Answering 'Resistance From All Sides,' Germany Moves to Ban GMO Crops
Following Scotland's lead, Germany becomes latest in EU to pursue opt-out clause in GMO rules
Germany on Monday became the latest country in the European Union to take a stand against genetically modified (GMO) crops in its food supply.
German Agriculture Minister Christian Schmidt told government officials that he will seek to implement the European Union's "opt-out" rule to stop GMO crop cultivation in the country, including those varieties which may be approved by the EU, according to documents seen by Reuters this week.
Individual regions in Germany will have until September 11 to inform Schmidt if they wish to be included in the opt-out. Germany will then have until October 3 to tell the EU whether or not it will participate in the cultivation program.
As agriculture ministry spokesperson Christian Fronczak told Bloomberg, "The German government is clear in that it seeks a nationwide cultivation ban."
"There’s resistance from all sides, from the public to the farmers," Fronczak said.
Scotland was the most recent country to ban GMOs across the board, which it announced earlier this month. At the time, rural affairs secretary Richard Lochhead said concerns over GMO crops are "shared by other European countries and consumers, and which should not be dismissed lightly."
In response to Germany's move, Scottish National Party (SNP) minister Rob Gibson on Tuesday said, "Like Scotland, the German Government recognises the importance of protecting its food and drink sector and keeping its environment clean and green.... The German decision shows that Scotland is now also leading Europe on GM crops."

STUDY MATERIAL:

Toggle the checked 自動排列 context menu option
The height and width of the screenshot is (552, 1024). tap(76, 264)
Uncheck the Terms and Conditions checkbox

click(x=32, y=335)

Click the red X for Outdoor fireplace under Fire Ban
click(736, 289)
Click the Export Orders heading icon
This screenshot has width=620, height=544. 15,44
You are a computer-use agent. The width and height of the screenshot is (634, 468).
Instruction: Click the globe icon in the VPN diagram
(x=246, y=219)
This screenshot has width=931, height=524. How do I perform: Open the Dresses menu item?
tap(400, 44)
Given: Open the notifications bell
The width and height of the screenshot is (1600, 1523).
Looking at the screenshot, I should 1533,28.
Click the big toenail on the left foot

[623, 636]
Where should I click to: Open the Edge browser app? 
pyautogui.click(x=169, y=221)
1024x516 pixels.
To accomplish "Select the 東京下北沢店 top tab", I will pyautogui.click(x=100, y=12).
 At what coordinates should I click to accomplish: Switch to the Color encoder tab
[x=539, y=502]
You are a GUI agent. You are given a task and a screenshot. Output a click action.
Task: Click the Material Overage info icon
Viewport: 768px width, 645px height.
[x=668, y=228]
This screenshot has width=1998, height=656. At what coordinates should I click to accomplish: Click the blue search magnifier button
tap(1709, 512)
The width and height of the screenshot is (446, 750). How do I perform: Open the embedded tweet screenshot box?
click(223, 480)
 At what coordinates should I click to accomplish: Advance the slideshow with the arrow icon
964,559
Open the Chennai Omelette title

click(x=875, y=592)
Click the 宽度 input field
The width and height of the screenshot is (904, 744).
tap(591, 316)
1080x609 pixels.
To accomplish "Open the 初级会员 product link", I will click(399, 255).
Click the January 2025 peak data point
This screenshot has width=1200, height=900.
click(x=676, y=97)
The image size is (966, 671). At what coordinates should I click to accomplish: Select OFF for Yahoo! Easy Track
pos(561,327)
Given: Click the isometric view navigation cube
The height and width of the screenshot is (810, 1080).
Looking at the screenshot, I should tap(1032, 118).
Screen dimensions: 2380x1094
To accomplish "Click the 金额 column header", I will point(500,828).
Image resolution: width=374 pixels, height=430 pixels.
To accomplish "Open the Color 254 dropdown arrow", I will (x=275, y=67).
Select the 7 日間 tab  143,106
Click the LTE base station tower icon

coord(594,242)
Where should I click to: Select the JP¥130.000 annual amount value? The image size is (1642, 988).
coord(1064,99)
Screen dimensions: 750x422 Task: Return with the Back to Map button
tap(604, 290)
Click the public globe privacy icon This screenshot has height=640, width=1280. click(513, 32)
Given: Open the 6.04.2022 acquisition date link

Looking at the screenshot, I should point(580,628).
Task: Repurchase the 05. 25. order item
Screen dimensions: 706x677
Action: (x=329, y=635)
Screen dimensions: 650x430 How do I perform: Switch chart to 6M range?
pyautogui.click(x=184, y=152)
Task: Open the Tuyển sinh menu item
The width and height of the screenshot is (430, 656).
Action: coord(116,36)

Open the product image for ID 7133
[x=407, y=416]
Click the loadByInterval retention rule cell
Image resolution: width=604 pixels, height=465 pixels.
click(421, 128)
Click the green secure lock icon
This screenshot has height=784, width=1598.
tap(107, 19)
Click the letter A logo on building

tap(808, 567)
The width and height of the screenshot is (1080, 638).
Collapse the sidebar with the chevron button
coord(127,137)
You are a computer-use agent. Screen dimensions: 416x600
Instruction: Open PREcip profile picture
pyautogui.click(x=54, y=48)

STUDY QUESTIONS:
(1) In the article on Germany's GMO crop ban, shorten the paragraph that begins "Individual regions in Germany" while keeping its main facts.
(2) Reproduce the passage of the GMO article between "German Agriculture Minister" and "Reuters this week.", inclusive.
(3) Write what comes next in the article on Germany's move to ban GMO crops, picking up after its final sentence.

SOLVED PROBLEMS:
(1) German regions have until September 11 to tell Schmidt whether they want to join the opt-out. Germany must then inform the EU by October 3 whether it will take part in the cultivation program.

(2)
German Agriculture Minister Christian Schmidt told government officials that he will seek to implement the European Union's "opt-out" rule to stop GMO crop cultivation in the country, including those varieties which may be approved by the EU, according to documents seen by Reuters this week.

(3)
"Germany has committed a true act of food democracy by listening to the majority of its citizens that oppose GMO cultivation and support more sustainable, resilient organic food production that doesn’t perpetuate the overuse of toxic herbicides," Lisa Archer, food and technology director at environmental nonprofit Friends of the Earth, told Common Dreams in response to the move. "We are hopeful that more members of the EU will follow suit and that the U.S. Congress will protect our basic right to know what we are feeding our families by requiring mandatory GMO labeling."
Schmidt's letter said the new effort continues a previous GMO policy. As of October 2014, more than 200 regions in the country had elected to ban cultivation of such crops.
The EU in April approved the import of 19 GMOs, including 11 made by agrochemical giant Monsanto, but gave individual nations in the union the choice to opt out of selling such crops. At the time, food safety spokesperson for the Greens in the European Parliament, Bart Staes, said the approval was "an affront to democracy."
"European citizens do not want GMOs," Staes said.